## Your assignment:
Copy the following items word for word, without changing anything.

## Source material:
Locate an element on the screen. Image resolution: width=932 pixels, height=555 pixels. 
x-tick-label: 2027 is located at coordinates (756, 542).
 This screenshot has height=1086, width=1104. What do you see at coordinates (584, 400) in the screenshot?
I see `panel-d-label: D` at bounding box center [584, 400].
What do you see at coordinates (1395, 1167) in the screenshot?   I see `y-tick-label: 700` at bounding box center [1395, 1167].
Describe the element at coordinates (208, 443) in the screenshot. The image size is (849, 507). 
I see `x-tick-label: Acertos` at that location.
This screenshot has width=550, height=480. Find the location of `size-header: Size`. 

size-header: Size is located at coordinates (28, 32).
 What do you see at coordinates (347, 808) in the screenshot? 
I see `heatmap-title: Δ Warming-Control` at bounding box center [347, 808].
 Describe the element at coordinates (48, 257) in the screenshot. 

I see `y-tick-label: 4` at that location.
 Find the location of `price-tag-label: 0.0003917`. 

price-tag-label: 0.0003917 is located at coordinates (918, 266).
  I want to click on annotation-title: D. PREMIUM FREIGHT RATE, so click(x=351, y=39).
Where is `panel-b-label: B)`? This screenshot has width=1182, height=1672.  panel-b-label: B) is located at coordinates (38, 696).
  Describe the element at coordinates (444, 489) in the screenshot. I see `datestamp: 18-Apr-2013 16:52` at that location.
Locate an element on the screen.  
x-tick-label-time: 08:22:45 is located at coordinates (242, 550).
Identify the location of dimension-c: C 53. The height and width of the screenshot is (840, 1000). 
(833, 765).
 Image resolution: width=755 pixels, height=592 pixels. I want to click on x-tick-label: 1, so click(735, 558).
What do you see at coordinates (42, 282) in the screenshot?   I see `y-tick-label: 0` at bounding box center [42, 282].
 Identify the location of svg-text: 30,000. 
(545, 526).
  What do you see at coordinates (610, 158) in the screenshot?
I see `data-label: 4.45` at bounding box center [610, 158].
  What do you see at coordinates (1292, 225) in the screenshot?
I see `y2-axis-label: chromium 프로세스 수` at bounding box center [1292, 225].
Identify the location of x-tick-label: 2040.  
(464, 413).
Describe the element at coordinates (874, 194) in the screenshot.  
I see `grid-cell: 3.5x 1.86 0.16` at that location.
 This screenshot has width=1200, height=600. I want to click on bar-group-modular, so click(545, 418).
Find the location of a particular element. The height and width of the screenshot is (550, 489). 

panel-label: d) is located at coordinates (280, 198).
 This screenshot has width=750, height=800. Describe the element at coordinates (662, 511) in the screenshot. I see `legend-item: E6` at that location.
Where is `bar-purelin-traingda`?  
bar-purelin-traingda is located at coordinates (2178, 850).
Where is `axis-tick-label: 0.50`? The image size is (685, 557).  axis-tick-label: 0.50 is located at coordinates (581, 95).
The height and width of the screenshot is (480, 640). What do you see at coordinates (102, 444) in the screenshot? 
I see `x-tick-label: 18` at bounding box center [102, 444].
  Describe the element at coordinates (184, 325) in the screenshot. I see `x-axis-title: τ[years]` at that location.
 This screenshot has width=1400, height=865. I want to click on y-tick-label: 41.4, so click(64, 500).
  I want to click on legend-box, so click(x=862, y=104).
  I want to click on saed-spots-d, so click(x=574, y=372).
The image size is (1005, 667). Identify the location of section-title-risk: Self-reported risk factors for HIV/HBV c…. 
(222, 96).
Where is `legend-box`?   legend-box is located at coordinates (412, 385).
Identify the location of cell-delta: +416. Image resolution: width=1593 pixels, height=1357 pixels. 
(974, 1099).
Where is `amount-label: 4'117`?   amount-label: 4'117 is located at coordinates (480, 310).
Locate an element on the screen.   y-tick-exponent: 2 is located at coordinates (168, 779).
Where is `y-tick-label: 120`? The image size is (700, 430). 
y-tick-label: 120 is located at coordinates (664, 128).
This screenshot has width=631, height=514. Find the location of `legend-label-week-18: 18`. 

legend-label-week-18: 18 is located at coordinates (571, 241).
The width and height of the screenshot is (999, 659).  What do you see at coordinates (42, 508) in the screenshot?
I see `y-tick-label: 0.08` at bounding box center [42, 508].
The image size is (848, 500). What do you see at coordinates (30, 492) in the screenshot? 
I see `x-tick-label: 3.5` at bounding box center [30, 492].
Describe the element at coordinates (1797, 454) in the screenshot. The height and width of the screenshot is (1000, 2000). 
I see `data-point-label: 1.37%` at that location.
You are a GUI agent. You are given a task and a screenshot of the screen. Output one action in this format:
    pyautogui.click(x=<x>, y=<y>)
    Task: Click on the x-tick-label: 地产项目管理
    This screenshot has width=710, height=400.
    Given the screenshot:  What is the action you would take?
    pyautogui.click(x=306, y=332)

## Exercise result:
Locate an element on the screen. Image resolution: width=932 pixels, height=555 pixels. 
x-tick-label: 2027 is located at coordinates (756, 542).
 This screenshot has height=1086, width=1104. What do you see at coordinates (584, 400) in the screenshot?
I see `panel-d-label: D` at bounding box center [584, 400].
What do you see at coordinates (1395, 1167) in the screenshot?   I see `y-tick-label: 700` at bounding box center [1395, 1167].
Describe the element at coordinates (208, 443) in the screenshot. The image size is (849, 507). 
I see `x-tick-label: Acertos` at that location.
This screenshot has width=550, height=480. Find the location of `size-header: Size`. 

size-header: Size is located at coordinates (28, 32).
 What do you see at coordinates (347, 808) in the screenshot? 
I see `heatmap-title: Δ Warming-Control` at bounding box center [347, 808].
 Describe the element at coordinates (48, 257) in the screenshot. 

I see `y-tick-label: 4` at that location.
 Find the location of `price-tag-label: 0.0003917`. 

price-tag-label: 0.0003917 is located at coordinates (918, 266).
  I want to click on annotation-title: D. PREMIUM FREIGHT RATE, so click(x=351, y=39).
Where is `panel-b-label: B)`? This screenshot has width=1182, height=1672.  panel-b-label: B) is located at coordinates (38, 696).
  Describe the element at coordinates (444, 489) in the screenshot. I see `datestamp: 18-Apr-2013 16:52` at that location.
Locate an element on the screen.  
x-tick-label-time: 08:22:45 is located at coordinates (242, 550).
Identify the location of dimension-c: C 53. The height and width of the screenshot is (840, 1000). 
(833, 765).
 Image resolution: width=755 pixels, height=592 pixels. I want to click on x-tick-label: 1, so click(735, 558).
What do you see at coordinates (42, 282) in the screenshot?   I see `y-tick-label: 0` at bounding box center [42, 282].
 Identify the location of svg-text: 30,000. 
(545, 526).
  What do you see at coordinates (610, 158) in the screenshot?
I see `data-label: 4.45` at bounding box center [610, 158].
  What do you see at coordinates (1292, 225) in the screenshot?
I see `y2-axis-label: chromium 프로세스 수` at bounding box center [1292, 225].
Identify the location of x-tick-label: 2040.  
(464, 413).
Describe the element at coordinates (874, 194) in the screenshot.  
I see `grid-cell: 3.5x 1.86 0.16` at that location.
 This screenshot has width=1200, height=600. I want to click on bar-group-modular, so click(545, 418).
Find the location of a particular element. The height and width of the screenshot is (550, 489). 

panel-label: d) is located at coordinates (280, 198).
 This screenshot has width=750, height=800. Describe the element at coordinates (662, 511) in the screenshot. I see `legend-item: E6` at that location.
Where is `bar-purelin-traingda`?  
bar-purelin-traingda is located at coordinates (2178, 850).
Where is `axis-tick-label: 0.50`? The image size is (685, 557).  axis-tick-label: 0.50 is located at coordinates (581, 95).
The height and width of the screenshot is (480, 640). What do you see at coordinates (102, 444) in the screenshot? 
I see `x-tick-label: 18` at bounding box center [102, 444].
  Describe the element at coordinates (184, 325) in the screenshot. I see `x-axis-title: τ[years]` at that location.
 This screenshot has width=1400, height=865. I want to click on y-tick-label: 41.4, so click(64, 500).
  I want to click on legend-box, so click(x=862, y=104).
  I want to click on saed-spots-d, so click(x=574, y=372).
The image size is (1005, 667). Identify the location of section-title-risk: Self-reported risk factors for HIV/HBV c…. 
(222, 96).
Where is `legend-box`?   legend-box is located at coordinates (412, 385).
Identify the location of cell-delta: +416. Image resolution: width=1593 pixels, height=1357 pixels. 
(974, 1099).
Where is `amount-label: 4'117`?   amount-label: 4'117 is located at coordinates (480, 310).
Locate an element on the screen.   y-tick-exponent: 2 is located at coordinates (168, 779).
Where is `y-tick-label: 120`? The image size is (700, 430). 
y-tick-label: 120 is located at coordinates (664, 128).
This screenshot has width=631, height=514. Find the location of `legend-label-week-18: 18`. 

legend-label-week-18: 18 is located at coordinates (571, 241).
The width and height of the screenshot is (999, 659).  What do you see at coordinates (42, 508) in the screenshot?
I see `y-tick-label: 0.08` at bounding box center [42, 508].
The image size is (848, 500). What do you see at coordinates (30, 492) in the screenshot? 
I see `x-tick-label: 3.5` at bounding box center [30, 492].
Describe the element at coordinates (1797, 454) in the screenshot. The height and width of the screenshot is (1000, 2000). 
I see `data-point-label: 1.37%` at that location.
You are a GUI agent. You are given a task and a screenshot of the screen. Output one action in this format:
    pyautogui.click(x=<x>, y=<y>)
    Task: Click on the x-tick-label: 地产项目管理
    This screenshot has width=710, height=400.
    Given the screenshot:  What is the action you would take?
    pyautogui.click(x=306, y=332)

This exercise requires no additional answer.